Notice The greater the value of Expected Maximum Concurrency, the more the occupied DataWorks resources. Increase this parameter to an appropriate value.
- We recommend that you turn on Distributed Execution for better synchronization performance.
- The data synchronization performance of a data import task is proportional to the value of Expected Maximum Concurrency. We recommend that you increase the value of this parameter.
Common issues and solutions
- When a small amount of data is imported from the client, the data can be processed
by the database server in a timely manner, but the CPU and disk I/O resources are
underutilized. As a result, the write response time and write transactions per second
(TPS) may not meet your expectations.
Solution: Increase the values of Data Records Per Write and Expected Maximum Concurrency to increase the amount of imported data. The data import performance linearly increases as the amount of imported data increases.
- If the imported table has data skew issues, specific cluster nodes are overloaded
and import performance is reduced. In this case, the CPU and disk I/O resources are
underutilized, and write response time is prolonged. On the Data Modeling Diagnostics
tab of the Diagnostics and Optimization page, the data skew diagnostic results of
the imported table are displayed.
Solution: Redesign the table schema and import the data again. For more information, see Schema design.

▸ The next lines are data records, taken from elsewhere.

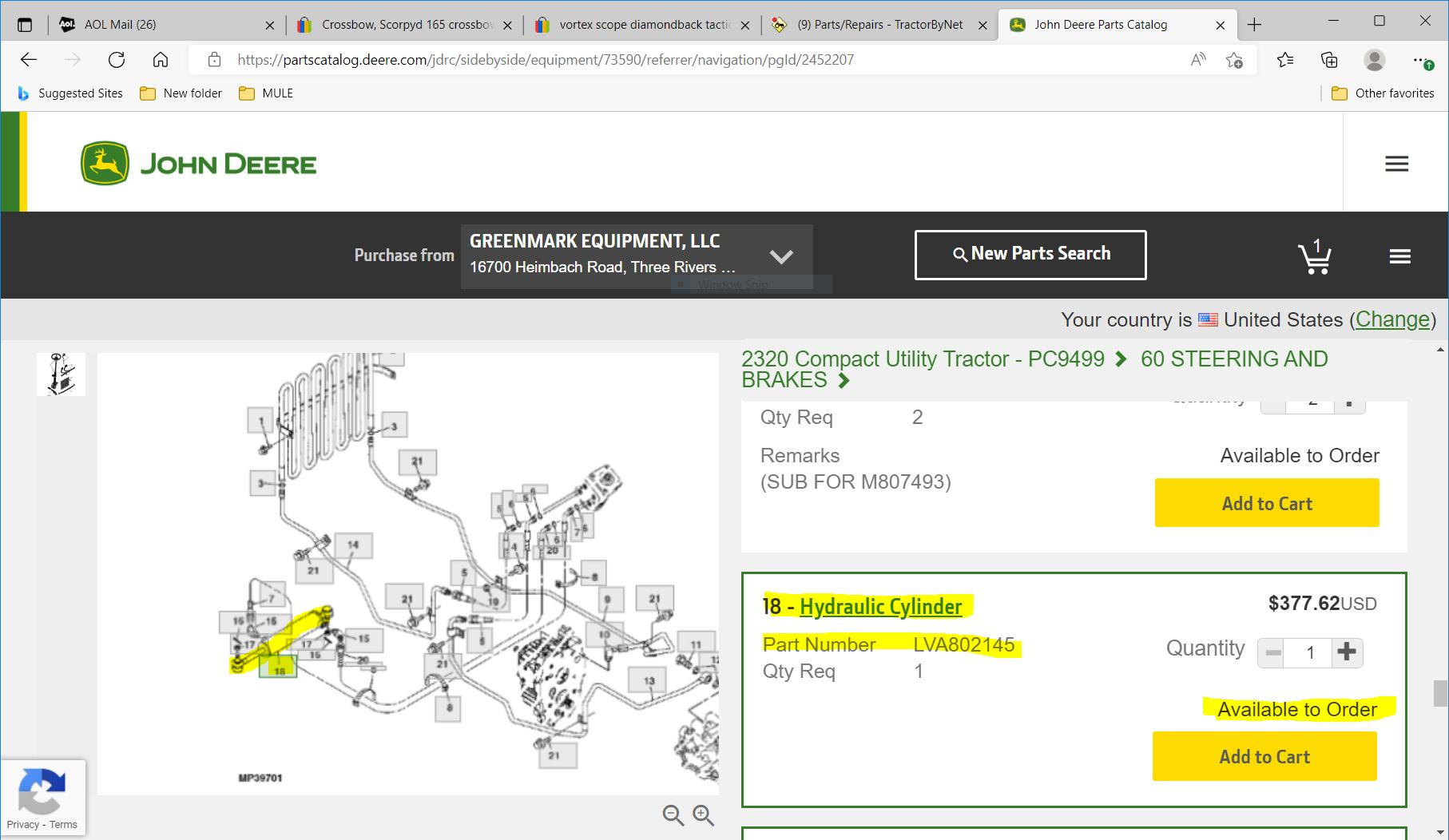Go to the browser home page
The height and width of the screenshot is (840, 1449).
161,60
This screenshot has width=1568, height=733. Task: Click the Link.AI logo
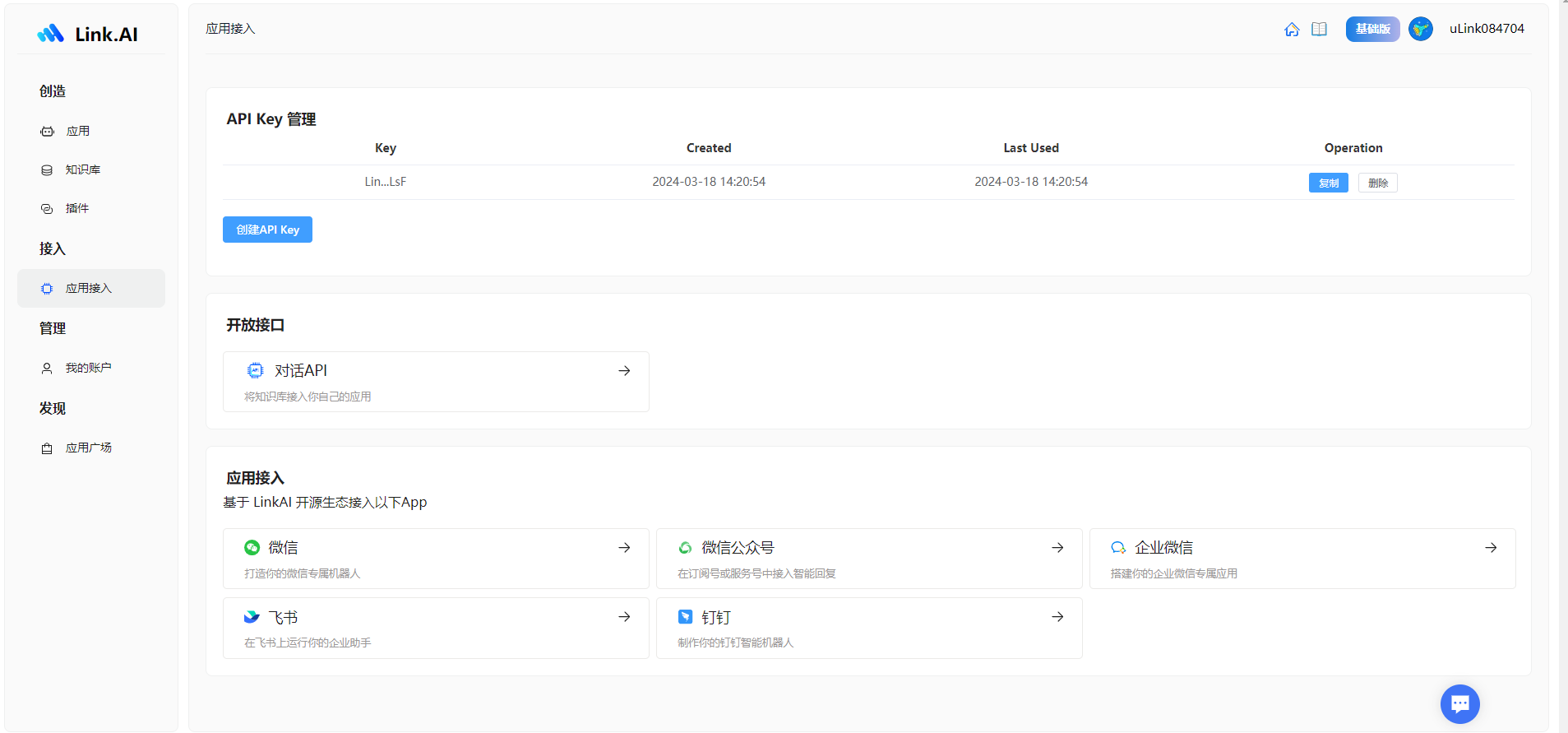pyautogui.click(x=88, y=34)
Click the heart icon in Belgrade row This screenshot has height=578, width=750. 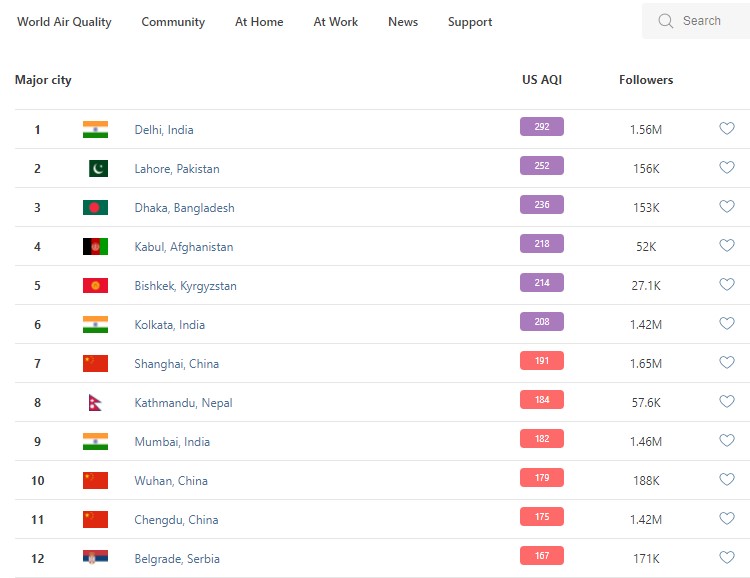click(x=727, y=558)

Optimize the performance when you use a program and JDBC to import data
Optimize the client
- Batch data import from the client
- When you use a program and Java Database Connectivity (JDBC) to import data, we recommend that you batch import data to reduce network and connection overheads. Do not import a single record of data unless special requirements apply.
- We recommend that you import 2,048 data records per batch. If the size of a single data record reaches hundreds of KB, we recommend that you import no more than 8 MB of data per batch. You can calculate the optimal number of data records per batch by dividing 8 MB by the size of a single data record. A large amount of data imported per batch may cause high memory usage on frontend nodes and reduce the import performance.
- Concurrency configurations of the client
- When you import data from the client, we recommend that you concurrently import data because a single process cannot fully utilize system resources and the batch operations on the client slow down the import speed. You can accelerate data import by using the concurrency policy.
- The concurrency capability is determined by the number of batches, data sources, and workloads of the host where the client is located. We recommend that you find an appropriate concurrency capability by testing. For example, if the import performance cannot meet your expectations, you can double the number of concurrent processes. If the import speed decreases, you can gradually decrease the number of concurrent processes.
Common issues and solutions
- Make sure that the data source can produce data at a high speed. If the data comes from other systems or files, check the client for output bottlenecks.
- Make sure that data can be processed at a high speed. Check whether data can be synchronously produced and consumed and make sure that sufficient amount of data is waiting to be imported to AnalyticDB MySQL.
- While ensuring that the host where the client is located has appropriate workloads, check the CPU utilization or disk I/O usage to determine whether system resources are sufficient.